Sellafield nuclear reprocessing plant
The Sellafield nuclear complex is situated on the coast of Cumbria in northwest Britain. Originally named Windscale with the purpose of producing plutonium for the British nuclear weapons program, it then became a commercial operation with reprocessing facilities, fuel fabrication and other installations, operated by British Nuclear Fuels Ltd (BNFL). In April 2005 ownership switched to the Nuclear Decommissioning Authority, but, at least for the time being, BNFL still operates the site as a contractor.
Sellafield has a very bad safety record with hundreds of more or less severe accidents involving the release of radioactive substances into the environment and the irradiation of workers and equipment. As a result, some 60 percent of the buildings have to be classed as nuclear waste.
The Sellafield site has the highest concentration of radioactivity on the planet. An accident involving the liquid high level waste tanks would have catastrophic consequences and make the area uninhabitable for a long time.
The reprocessing plants discharge some eight million litres of nuclear waste into the sea each day. The radioactivity contaminates seawater, sediments and marine life such as winkles and lobsters. The Irish Sea is the most radioactively contaminated sea in the world.

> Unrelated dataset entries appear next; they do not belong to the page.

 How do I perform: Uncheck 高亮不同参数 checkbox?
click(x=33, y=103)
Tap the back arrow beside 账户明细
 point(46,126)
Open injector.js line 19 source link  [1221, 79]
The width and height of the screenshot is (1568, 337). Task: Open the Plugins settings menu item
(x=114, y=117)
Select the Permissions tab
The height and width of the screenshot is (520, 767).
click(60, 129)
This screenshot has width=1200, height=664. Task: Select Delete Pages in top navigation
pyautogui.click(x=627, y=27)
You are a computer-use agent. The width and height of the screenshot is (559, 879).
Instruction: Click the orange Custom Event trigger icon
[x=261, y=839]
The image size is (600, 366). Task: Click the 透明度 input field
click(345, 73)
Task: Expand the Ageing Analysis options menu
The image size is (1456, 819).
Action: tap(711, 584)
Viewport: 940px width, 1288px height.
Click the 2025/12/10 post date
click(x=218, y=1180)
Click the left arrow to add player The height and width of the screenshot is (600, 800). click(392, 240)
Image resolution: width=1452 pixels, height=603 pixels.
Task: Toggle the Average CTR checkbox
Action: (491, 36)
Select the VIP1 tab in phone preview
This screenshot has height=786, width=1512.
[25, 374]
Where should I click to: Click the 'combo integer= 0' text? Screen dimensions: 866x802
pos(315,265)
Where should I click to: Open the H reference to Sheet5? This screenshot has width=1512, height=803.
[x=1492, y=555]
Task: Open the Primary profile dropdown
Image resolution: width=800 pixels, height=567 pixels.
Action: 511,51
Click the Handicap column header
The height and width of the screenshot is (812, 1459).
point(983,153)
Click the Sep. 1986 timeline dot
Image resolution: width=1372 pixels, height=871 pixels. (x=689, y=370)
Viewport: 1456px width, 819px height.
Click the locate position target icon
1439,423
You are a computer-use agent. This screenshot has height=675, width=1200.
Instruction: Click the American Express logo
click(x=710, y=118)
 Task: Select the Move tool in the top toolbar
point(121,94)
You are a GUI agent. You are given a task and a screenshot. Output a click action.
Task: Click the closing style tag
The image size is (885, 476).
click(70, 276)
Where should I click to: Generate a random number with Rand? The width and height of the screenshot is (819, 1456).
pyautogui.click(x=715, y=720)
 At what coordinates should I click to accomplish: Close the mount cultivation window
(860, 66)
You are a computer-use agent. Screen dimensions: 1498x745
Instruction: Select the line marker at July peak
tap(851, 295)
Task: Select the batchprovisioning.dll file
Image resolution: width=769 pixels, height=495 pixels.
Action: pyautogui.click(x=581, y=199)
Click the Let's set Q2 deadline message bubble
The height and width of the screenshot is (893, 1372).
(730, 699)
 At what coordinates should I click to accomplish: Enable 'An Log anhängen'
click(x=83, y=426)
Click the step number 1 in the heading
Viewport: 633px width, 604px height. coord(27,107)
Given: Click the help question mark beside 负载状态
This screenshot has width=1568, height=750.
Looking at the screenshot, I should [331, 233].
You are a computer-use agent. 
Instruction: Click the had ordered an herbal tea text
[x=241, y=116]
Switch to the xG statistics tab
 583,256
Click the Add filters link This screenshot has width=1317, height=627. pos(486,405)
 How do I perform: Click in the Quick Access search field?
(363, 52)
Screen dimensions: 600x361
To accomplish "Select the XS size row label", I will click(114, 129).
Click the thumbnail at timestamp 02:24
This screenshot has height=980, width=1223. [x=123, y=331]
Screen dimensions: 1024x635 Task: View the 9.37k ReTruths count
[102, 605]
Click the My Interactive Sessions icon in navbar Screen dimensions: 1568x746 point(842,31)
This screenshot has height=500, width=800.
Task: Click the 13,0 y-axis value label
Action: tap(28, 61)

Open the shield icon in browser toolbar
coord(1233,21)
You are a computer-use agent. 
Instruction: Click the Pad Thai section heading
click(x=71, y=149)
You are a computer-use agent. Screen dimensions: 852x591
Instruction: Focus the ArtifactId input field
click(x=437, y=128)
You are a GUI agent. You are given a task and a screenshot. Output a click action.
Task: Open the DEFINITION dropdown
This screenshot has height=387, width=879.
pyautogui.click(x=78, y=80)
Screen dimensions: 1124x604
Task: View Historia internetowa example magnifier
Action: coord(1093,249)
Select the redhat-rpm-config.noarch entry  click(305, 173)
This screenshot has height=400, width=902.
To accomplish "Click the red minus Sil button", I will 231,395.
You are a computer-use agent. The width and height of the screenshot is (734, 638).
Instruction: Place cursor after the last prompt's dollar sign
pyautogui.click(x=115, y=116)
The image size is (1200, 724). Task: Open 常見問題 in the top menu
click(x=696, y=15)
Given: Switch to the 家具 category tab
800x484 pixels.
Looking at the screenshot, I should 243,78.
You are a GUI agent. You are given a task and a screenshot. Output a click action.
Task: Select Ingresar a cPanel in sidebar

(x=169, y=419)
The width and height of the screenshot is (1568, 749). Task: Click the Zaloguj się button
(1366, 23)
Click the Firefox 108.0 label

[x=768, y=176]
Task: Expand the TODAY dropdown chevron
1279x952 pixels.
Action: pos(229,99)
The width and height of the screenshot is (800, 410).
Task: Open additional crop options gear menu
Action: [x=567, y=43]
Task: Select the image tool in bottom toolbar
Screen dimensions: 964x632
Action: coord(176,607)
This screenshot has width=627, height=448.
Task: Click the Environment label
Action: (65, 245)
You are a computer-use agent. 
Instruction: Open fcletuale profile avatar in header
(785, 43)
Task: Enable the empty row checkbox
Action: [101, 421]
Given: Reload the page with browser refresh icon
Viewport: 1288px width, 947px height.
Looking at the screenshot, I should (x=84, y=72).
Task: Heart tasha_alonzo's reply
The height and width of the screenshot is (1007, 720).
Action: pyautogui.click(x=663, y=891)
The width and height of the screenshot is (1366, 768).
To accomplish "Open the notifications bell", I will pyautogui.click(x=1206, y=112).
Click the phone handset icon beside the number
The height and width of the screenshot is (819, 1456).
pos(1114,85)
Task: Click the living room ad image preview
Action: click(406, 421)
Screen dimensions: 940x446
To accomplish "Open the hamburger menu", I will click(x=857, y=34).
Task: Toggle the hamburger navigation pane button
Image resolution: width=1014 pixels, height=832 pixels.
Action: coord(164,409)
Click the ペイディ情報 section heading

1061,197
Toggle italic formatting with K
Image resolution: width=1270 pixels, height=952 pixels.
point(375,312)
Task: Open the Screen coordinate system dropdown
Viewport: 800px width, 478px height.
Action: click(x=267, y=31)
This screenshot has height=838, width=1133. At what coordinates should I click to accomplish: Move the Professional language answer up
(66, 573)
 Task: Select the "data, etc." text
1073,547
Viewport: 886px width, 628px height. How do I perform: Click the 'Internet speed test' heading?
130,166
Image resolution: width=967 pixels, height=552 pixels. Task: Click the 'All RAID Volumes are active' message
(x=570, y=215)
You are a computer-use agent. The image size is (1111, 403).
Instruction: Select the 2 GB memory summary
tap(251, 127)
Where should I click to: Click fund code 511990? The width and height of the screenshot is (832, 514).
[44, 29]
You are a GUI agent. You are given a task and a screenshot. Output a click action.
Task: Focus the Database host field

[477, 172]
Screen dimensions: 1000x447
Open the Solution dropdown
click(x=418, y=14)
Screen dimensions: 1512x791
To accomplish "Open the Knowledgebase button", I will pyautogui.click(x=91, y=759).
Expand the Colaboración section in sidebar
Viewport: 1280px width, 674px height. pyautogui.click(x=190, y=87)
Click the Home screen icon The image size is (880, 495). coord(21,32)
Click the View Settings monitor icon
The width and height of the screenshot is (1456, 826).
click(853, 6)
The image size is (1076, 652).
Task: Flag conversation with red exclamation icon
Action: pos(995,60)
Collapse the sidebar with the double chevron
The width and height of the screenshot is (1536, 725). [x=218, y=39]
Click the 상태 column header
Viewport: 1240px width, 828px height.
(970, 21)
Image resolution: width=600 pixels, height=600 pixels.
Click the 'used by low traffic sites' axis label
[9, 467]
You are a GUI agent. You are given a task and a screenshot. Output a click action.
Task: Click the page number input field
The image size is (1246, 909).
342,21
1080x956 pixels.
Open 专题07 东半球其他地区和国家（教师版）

In the vicinity of the complex, groundwater, estuaries and soil are contaminated. Compared to the British average, there has been a ten-fold increase of childhood leukaemia around Sellafield. Plutonium dust has been found in the houses of residents living along the Irish Sea coast.
Before the NDA took over, British Nuclear Fuels Ltd became notorious for mismanagement, cover-ups and lies. They have exceeded discharge limits, ignored safety regulations and falsified data on numerous occasions.